Submitted via IRC for soylent_red

Researchers from Åbo Akademi University, Finland, and Umeå University, Sweden, have for the first time obtained clear evidence of the important role strategies have in memory training. Training makes participants adopt various strategies to manage the task, which then affects the outcome of the training.

Strategy acquisition can also explain why the effects of memory training are so limited. Typically, improvements are limited only to tasks that are very similar to the training task -- training has provided ways to handle a given type of task, but not much else.

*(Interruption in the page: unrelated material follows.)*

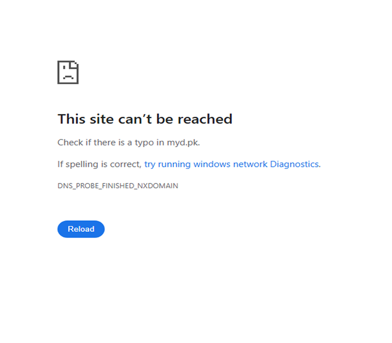Click the word FINISHED in the error code
Screen dimensions: 392x343
118,186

A newly published study sheds light on the underlying mechanisms of working memory training that have remained unclear. It rejects the original idea that repetitive computerized training can increase working memory capacity. Working memory training should rather be seen as a form of skill learning in which the adoption of task-specific strategies plays an important role. Hundreds of commercial training programs that promise memory improvements are available for the public. However, the effects of the programs do not extend beyond tasks similar to the ones one has been trained on.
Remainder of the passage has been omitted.